Dortmunder melden zahlreiche Anrufe falscher Polizisten

Dortmund - Die Meldungen bei der Polizei hören nicht auf: Immer wieder versuchen Betrüger mit der "Falsche-Polizisten-Masche", Dortmunder und Lüner um ihre Ersparnisse zu bringen. Die Polizei warnt eindringlich vor der perfiden Masche - mit der die Täter zuletzt in Lünen fette Beute machten.

Zwei Frauen aus Lünen (69 und 54) gerieten am Sonntag (28.) und Montag (29. Januar) ins Visier von Betrügern. Die Vorgehensweise: in beiden Fällen ähnlich. Im Display erscheint eine örtliche Vorwahl in Kombination mit der 110. Am Telefon geben sich ein Mann oder eine Frau als Beamter bzw. Beamtin der Kriminalpolizei zu erkennen.

Schmuck und Bargeld einem "Polizeibeamten" übergeben

Anschließend wird der Eindruck vermittelt, die Wertgegenstände der Betroffenen seien in Gefahr - zum Beispiel durch eine angebliche Einbrecherbande, auf deren "Liste" ihr Name stehe oder bei deren Festnahme man ihre Adresse gefunden habe. Derart unter Druck gesetzt fühlten sich die beiden Frauen genötigt, ihre Wertgegenstände (Schmuck und Bargeld) zu sammeln und an einen "Polizeibeamten" zu übergeben, der sie anschließend zuhause besuchte.

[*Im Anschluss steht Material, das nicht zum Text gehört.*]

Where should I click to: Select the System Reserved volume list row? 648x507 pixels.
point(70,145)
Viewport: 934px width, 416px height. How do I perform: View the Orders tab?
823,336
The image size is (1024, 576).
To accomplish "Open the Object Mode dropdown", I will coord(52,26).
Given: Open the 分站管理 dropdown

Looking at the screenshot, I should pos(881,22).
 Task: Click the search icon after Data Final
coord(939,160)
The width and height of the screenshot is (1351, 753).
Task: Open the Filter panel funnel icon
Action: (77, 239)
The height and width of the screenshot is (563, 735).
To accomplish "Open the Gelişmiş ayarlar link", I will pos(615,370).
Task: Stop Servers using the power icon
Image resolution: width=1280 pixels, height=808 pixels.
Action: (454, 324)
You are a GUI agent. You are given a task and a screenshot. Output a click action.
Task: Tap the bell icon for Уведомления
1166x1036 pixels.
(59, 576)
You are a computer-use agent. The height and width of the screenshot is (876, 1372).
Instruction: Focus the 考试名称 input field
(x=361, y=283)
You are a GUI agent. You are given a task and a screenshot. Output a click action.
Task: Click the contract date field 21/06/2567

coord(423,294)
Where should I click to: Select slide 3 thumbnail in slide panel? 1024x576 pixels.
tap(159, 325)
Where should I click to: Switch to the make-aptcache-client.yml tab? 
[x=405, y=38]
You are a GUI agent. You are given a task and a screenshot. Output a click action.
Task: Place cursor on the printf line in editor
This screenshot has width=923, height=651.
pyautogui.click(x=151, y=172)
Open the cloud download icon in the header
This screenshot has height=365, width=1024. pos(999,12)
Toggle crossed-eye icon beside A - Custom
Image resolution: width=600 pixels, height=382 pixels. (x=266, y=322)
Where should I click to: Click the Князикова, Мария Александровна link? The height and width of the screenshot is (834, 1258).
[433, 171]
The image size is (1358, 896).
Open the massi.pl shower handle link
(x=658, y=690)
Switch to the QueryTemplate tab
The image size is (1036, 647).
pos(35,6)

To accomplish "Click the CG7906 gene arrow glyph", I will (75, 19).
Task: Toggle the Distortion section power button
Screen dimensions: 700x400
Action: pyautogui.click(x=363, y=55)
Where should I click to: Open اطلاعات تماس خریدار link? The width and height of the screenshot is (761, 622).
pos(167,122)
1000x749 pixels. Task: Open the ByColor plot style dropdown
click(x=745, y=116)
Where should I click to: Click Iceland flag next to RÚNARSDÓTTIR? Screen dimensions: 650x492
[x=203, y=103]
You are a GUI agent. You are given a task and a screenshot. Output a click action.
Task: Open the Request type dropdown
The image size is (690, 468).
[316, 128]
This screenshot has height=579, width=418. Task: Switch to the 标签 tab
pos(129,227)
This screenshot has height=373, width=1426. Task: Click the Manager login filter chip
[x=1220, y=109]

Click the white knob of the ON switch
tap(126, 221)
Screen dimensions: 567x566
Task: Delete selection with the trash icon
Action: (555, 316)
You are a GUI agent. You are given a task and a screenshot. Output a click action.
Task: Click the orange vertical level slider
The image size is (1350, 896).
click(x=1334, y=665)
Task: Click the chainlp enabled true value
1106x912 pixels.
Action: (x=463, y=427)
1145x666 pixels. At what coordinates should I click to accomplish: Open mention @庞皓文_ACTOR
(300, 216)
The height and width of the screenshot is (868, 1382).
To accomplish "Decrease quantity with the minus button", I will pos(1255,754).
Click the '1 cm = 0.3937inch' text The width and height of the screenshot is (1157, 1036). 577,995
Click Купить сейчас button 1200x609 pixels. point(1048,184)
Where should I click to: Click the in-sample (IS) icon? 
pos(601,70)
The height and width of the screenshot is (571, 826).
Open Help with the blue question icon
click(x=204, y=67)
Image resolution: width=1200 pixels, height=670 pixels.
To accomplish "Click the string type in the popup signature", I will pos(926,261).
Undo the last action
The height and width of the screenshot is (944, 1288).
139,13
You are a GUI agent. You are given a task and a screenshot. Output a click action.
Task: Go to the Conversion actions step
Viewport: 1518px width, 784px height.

Zahlreiche ähnliche Anrufe sind der Polizei auch in den vergangenen Tagen wieder gemeldet worden. Glücklicherweise blieb es in der überwiegenden Zahl der Fälle beim Versuch. Den Angerufenen - zumeist ältere Menschen - kamen Zweifel und sie riefen über den Notruf 110 die richtige Polizei.

Täter nutzen Vertrauen in die Polizei aus

Weil die Anzahl der gemeldeten Anrufe stetig hoch bleibt, möchte die Polizei Dortmund Dortmunder und Lüner Bürger erneut auf die perfide Betrugsmasche aufmerksam machen. Diese Betrüger versuchen, das Vertrauen der Bürger in die Polizei für ihre Zwecke auszunutzen. Verwehren Sie ihnen diese Chance!

In diesem Zusammenhang appelliert die Dortmunder Polizei auch an junge Menschen: Klären Sie ältere Verwandte über derartige Betrugsmaschen auf! Bitten Sie sie, nach verdächtigen Anrufen im Zweifelsfall immer die Polizei oder auch Verwandte zu Rate zu ziehen. Wenden Sie sich auch bei Fragen über derartige Maschen gerne an die Polizei. Im Opferschutz besonders geschulte Experten stehen Ihnen als Ansprechpartner zur Verfügung.